A Lattice Boltzmann Simulation of Three-Dimensional Displacement Flow of Two Immiscible Liquids in a Square Duct

[+] Author and Article Information
Kirti Chandra Sahu

e-mail: ksahu@iith.ac.in
Department of Chemical Engineering,
Indian Institute of Technology Hyderabad,
Ordinance Factory Estate, Yeddumailaram,
Andhra Pradesh, Hyderabad 502205, India

S. P. Vanka

Department of Chemical Engineering,
Indian Institute of Technology Hyderabad,
Ordinance Factory Estate, Yeddumailaram,
Andhra Pradesh, Hyderabad 502205, India;
Department of Mechanical
Science and Engineering,
University of Illinois at Urbana-Champaign,
Urbana, IL 61822

Contributed by the Fluids Engineering Division of ASME for publication in the JOURNAL OF FLUIDS ENGINEERING. Manuscript received March 5, 2013; final manuscript received July 10, 2013; published online September 19, 2013. Assoc. Editor: Samuel Paolucci.

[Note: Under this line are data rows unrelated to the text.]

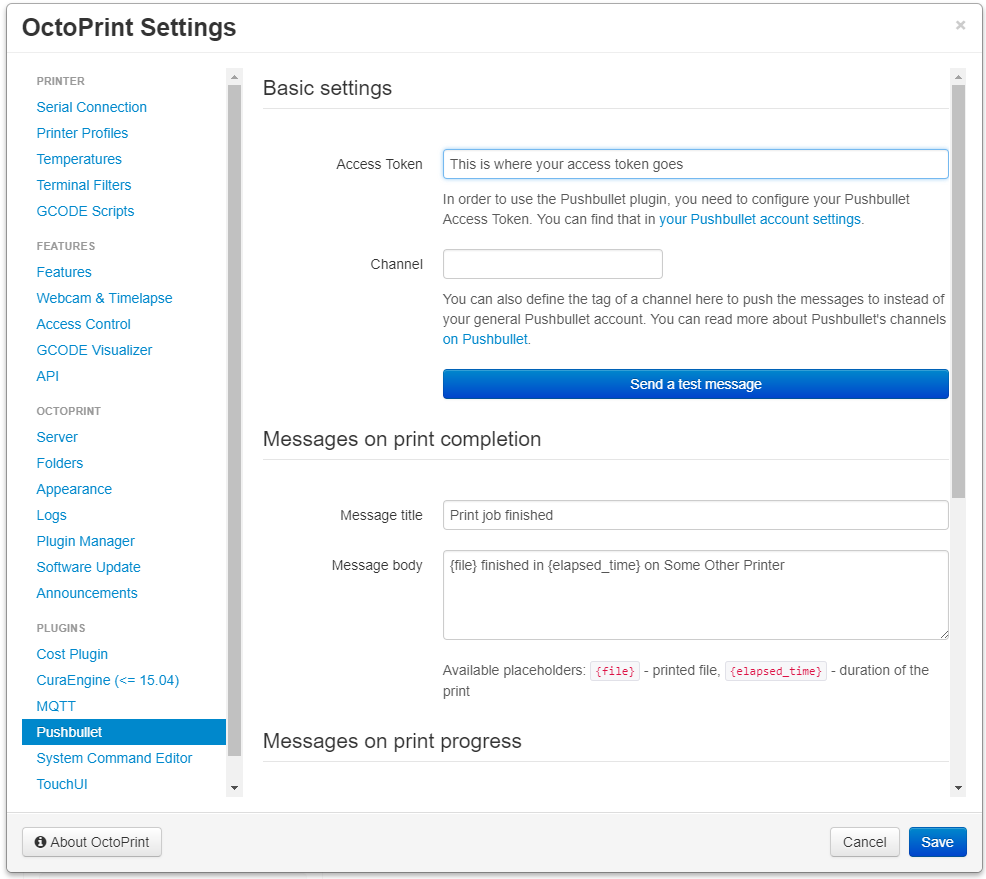Save the OctoPrint settings

point(937,842)
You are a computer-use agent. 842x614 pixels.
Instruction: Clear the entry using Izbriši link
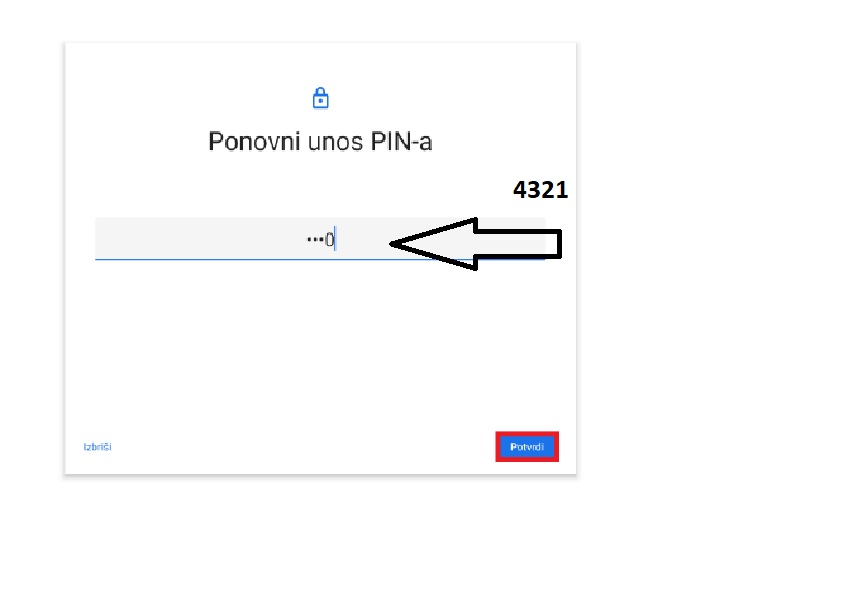pos(97,447)
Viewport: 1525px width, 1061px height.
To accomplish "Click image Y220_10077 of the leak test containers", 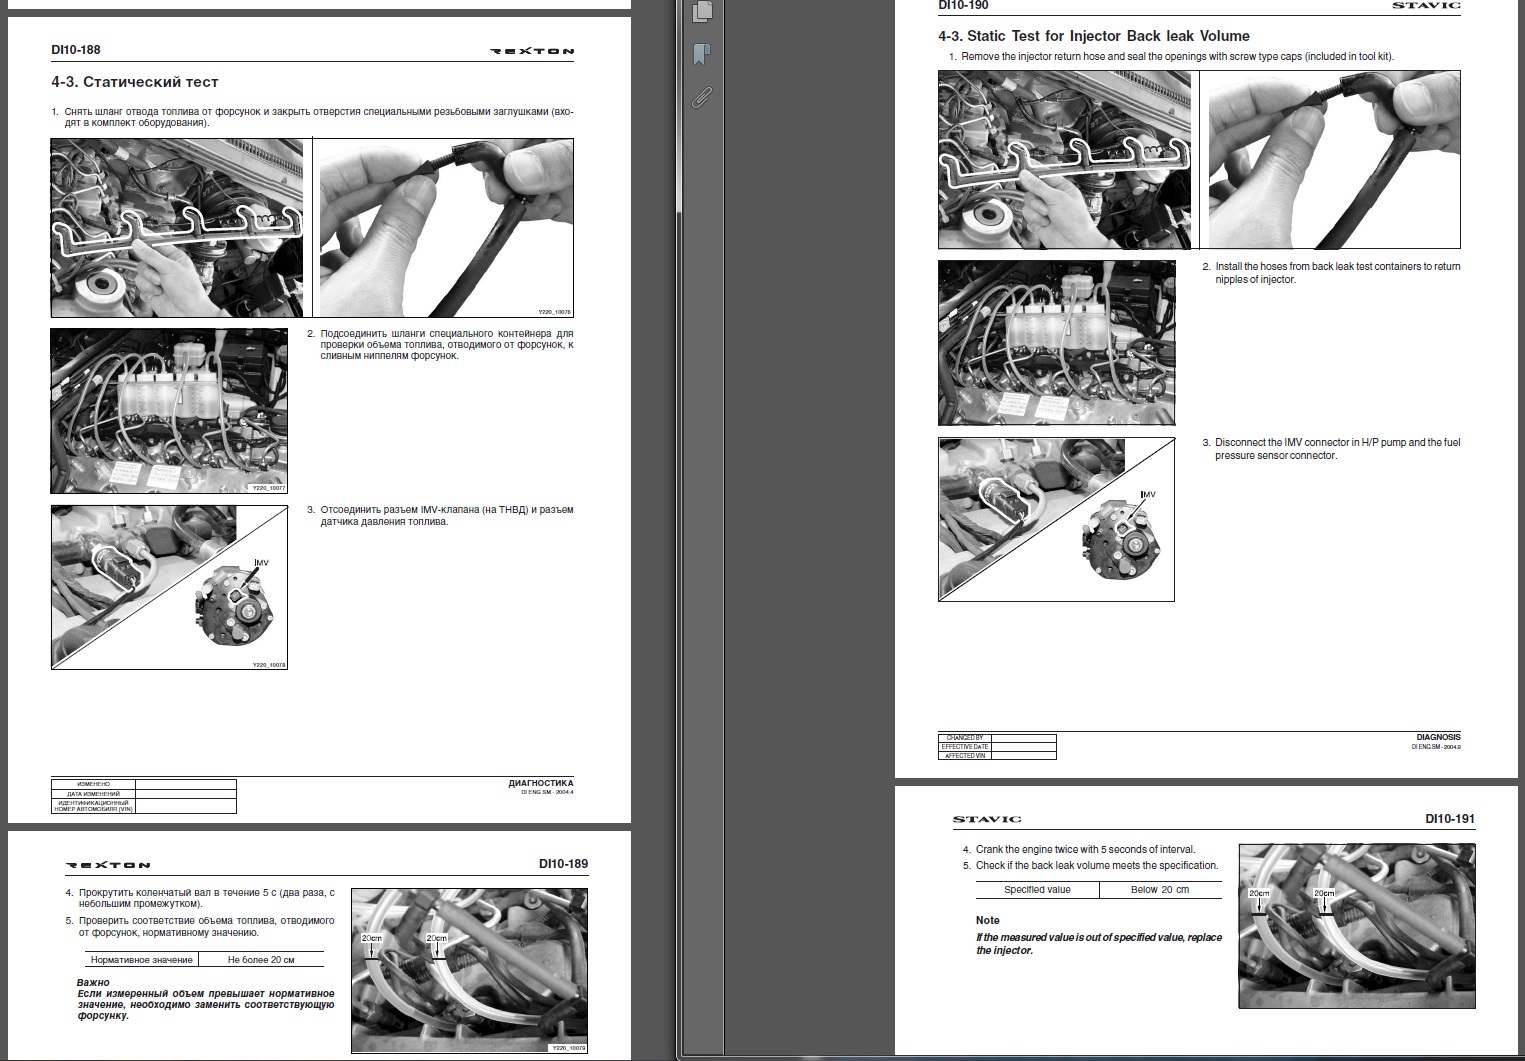I will coord(169,411).
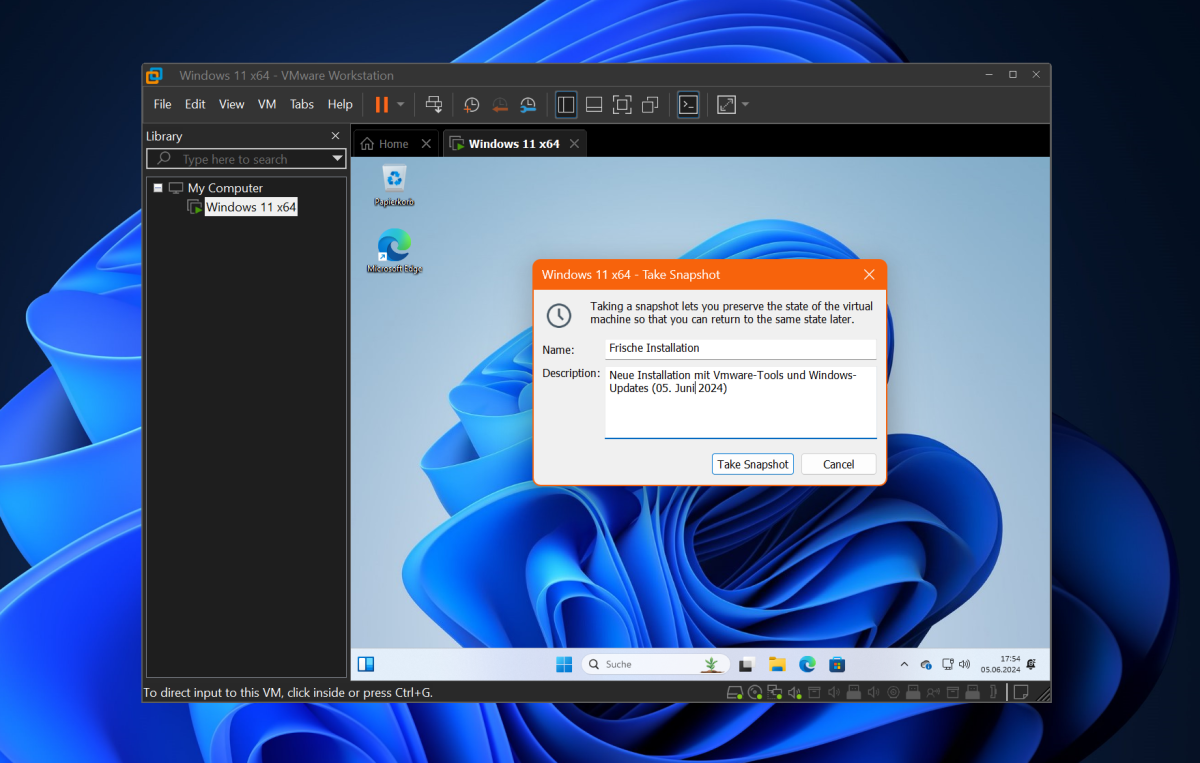The image size is (1200, 763).
Task: Cancel the snapshot dialog
Action: coord(838,464)
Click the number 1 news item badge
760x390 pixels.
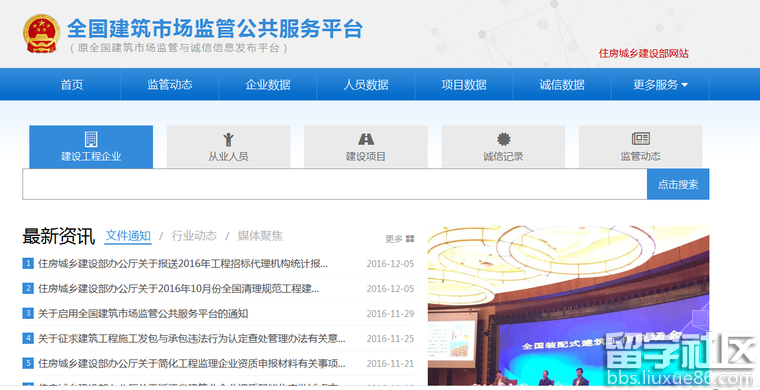tap(28, 264)
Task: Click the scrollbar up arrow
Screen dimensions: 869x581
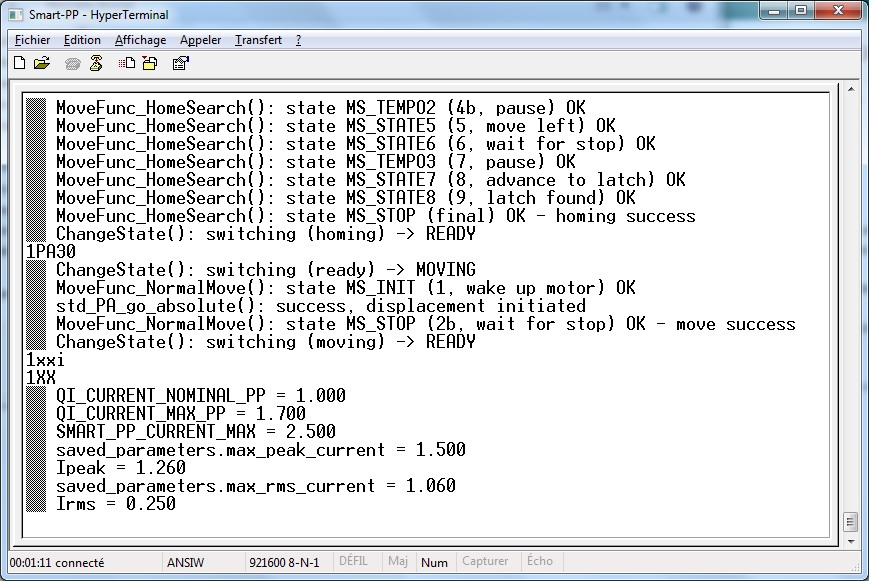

J. Fluids Eng 135(12), 121202 (Sep 19, 2013) (8 pages) Paper No: FE-13-1132; doi: 10.1115/1.4024998 History: Received March 05, 2013; Revised July 10, 2013

A three-dimensional (3D), multiphase lattice Boltzmann approach is used to study a pressure-driven displacement flow of two immiscible liquids of different densities and viscosities in a square duct. A three-dimensional, 15-velocity (D3Q15) lattice model is used. The effects of channel inclination, viscosity, and density contrasts are investigated. The contours of the density and the average viscosity profiles in different planes are plotted and compared with those obtained in a two-dimensional (2D) channel. We demonstrate that the flow dynamics in a 3D channel is quite different as compared to that of a 2D channel. We found that the flow is relatively more coherent in a 3D channel than that in a 2D channel. A new screw-type instability is seen in the 3D channel that cannot be observed in the 2D channel.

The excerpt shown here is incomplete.